→ **What you have to do**
The data below is to be retyped exactly, line by line.
☆ ☆ ☆
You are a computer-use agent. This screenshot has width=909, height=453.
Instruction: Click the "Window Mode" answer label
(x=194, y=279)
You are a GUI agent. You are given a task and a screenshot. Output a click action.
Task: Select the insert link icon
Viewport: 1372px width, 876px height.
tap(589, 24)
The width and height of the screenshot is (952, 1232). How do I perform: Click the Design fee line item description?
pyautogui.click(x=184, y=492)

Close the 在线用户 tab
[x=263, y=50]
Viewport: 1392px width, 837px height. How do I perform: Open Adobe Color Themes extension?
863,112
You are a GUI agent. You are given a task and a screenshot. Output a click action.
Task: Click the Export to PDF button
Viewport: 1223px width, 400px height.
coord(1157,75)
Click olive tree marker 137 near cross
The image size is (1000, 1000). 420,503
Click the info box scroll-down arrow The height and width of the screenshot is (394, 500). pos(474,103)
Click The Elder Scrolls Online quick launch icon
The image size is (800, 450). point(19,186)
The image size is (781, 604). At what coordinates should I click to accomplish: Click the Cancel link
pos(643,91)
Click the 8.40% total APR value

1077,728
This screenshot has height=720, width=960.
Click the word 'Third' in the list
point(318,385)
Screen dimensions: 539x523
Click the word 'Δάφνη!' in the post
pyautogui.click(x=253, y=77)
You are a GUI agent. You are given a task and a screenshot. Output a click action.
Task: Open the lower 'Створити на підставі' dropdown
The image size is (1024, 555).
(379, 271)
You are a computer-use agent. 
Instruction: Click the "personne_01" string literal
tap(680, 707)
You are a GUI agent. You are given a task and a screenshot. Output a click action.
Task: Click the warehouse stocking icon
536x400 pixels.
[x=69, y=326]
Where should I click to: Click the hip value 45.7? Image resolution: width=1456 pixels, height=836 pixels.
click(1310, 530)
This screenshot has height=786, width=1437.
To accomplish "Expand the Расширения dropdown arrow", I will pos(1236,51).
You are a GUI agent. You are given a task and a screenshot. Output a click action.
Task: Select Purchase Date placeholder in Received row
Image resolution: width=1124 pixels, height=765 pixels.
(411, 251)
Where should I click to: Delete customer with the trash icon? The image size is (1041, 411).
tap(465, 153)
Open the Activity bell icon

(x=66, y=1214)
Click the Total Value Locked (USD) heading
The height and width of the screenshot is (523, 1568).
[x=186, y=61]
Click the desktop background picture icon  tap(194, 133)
☆ ☆ ☆
→ **Output for this exercise**
You are a computer-use agent. This screenshot has width=909, height=453.
Instruction: Click the "Window Mode" answer label
(x=194, y=279)
You are a GUI agent. You are given a task and a screenshot. Output a click action.
Task: Select the insert link icon
Viewport: 1372px width, 876px height.
tap(589, 24)
The width and height of the screenshot is (952, 1232). How do I perform: Click the Design fee line item description?
pyautogui.click(x=184, y=492)

Close the 在线用户 tab
[x=263, y=50]
Viewport: 1392px width, 837px height. How do I perform: Open Adobe Color Themes extension?
863,112
You are a GUI agent. You are given a task and a screenshot. Output a click action.
Task: Click the Export to PDF button
Viewport: 1223px width, 400px height.
coord(1157,75)
Click olive tree marker 137 near cross
The image size is (1000, 1000). 420,503
Click the info box scroll-down arrow The height and width of the screenshot is (394, 500). pos(474,103)
Click The Elder Scrolls Online quick launch icon
The image size is (800, 450). point(19,186)
The image size is (781, 604). At what coordinates should I click to accomplish: Click the Cancel link
pos(643,91)
Click the 8.40% total APR value

1077,728
This screenshot has height=720, width=960.
Click the word 'Third' in the list
point(318,385)
Screen dimensions: 539x523
Click the word 'Δάφνη!' in the post
pyautogui.click(x=253, y=77)
You are a GUI agent. You are given a task and a screenshot. Output a click action.
Task: Open the lower 'Створити на підставі' dropdown
The image size is (1024, 555).
(379, 271)
You are a computer-use agent. 
Instruction: Click the "personne_01" string literal
tap(680, 707)
You are a GUI agent. You are given a task and a screenshot. Output a click action.
Task: Click the warehouse stocking icon
536x400 pixels.
[x=69, y=326]
Where should I click to: Click the hip value 45.7? Image resolution: width=1456 pixels, height=836 pixels.
click(1310, 530)
This screenshot has height=786, width=1437.
To accomplish "Expand the Расширения dropdown arrow", I will pos(1236,51).
You are a GUI agent. You are given a task and a screenshot. Output a click action.
Task: Select Purchase Date placeholder in Received row
Image resolution: width=1124 pixels, height=765 pixels.
(411, 251)
Where should I click to: Delete customer with the trash icon? The image size is (1041, 411).
tap(465, 153)
Open the Activity bell icon

(x=66, y=1214)
Click the Total Value Locked (USD) heading
The height and width of the screenshot is (523, 1568).
[x=186, y=61]
Click the desktop background picture icon  tap(194, 133)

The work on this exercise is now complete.